Gary North’s Reality Check (Jan. 22, 2013)
The largest banks are immune to reform or regulation. They control the Federal Reserve System, and have since the beginning in 1914, when it opened for business. The Congress defers to the FED. So, the banking system never changes much. There is never a significant reform.
Today, the 12 largest U.S. commercial banks hold 69% of the deposits. If you think the free market produced this allocation, you are the victim of a Keynesian economic theory. The centralization continues relentlessly. All the “democracy” chatter in Congress is simply a form of self-delusion.
Woodrow Wilson, the so-called reformer, signed the Federal Reserve Act of 1913, passed in the final hours before the Christmas recess. He signed it within two hours after the Senate passed the bill.
The fix was in.
The fix has been in ever since.
There are three main approaches for banking reform: the Austrian approach (end the FED: the free market precious metals coin standard), the monetarist approach (reduce bank regulation: automatic fiat money), and the Greenback approach (bank nationalization: fiat money). None of this is likely until after Washington defaults.

□ □ □ □ □

→ **EXERCISES**
1. In the banking commentary, rewrite the part that opens with the words containing "Today, the 12" and closes with "fix was in.", replacing "Christmas recess" with "holiday recess".
2. Answer these questions from the banking commentary:
(a) What share of deposits do the 12 largest U.S. commercial banks hold?
(b) In what year did the Federal Reserve System open for business?
(c) What does the Greenback approach to banking reform call for?
3. Write the next part of the banking commentary after its final sentence.
The data after this point has no connection to the banking commentary.

→ **GIVEN INFORMATION**
□ □ □ □ □

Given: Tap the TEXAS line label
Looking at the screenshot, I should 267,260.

□ □ □ □ □

→ **TASK RESULTS**
1.
Today, the 12 largest U.S. commercial banks hold 69% of the deposits. If you think the free market produced this allocation, you are the victim of a Keynesian economic theory. The centralization continues relentlessly. All the “democracy” chatter in Congress is simply a form of self-delusion.
Woodrow Wilson, the so-called reformer, signed the Federal Reserve Act of 1913, passed in the final hours before the holiday recess. He signed it within two hours after the Senate passed the bill.
The fix was in.

2.
(a) 69%
(b) 1914
(c) Bank nationalization and fiat money

3.
RICHARD FISHER: MONETARIST
Richard Fisher is the president of the Federal Reserve Bank of Dallas, a privately owned regional central bank that operates under the monopoly-granting authority of the United States government. This year, he is a member of the Federal Open Market Committee (FOMC). The FOMC is described as follows on the website of the Federal Reserve System, a government agency.
Fisher is the FOMC’s lone monetarist. He is a disciple of Irving Fisher (no relation), the Yale University economist whose monetary theories were adopted by Milton Friedman. Friedman called him America’s greatest economist. In a previous article, I have argued that Irving Fisher was a true crackpot. He was a racist. He was a leading eugenicist. He believed that science could be used by the government to reverse the negative effects of mentally and morally inferior races that reproduce more rapidly than whites do.
Richard Fisher wrote this laudatory recommendation of Irving Fisher’s monetary theory.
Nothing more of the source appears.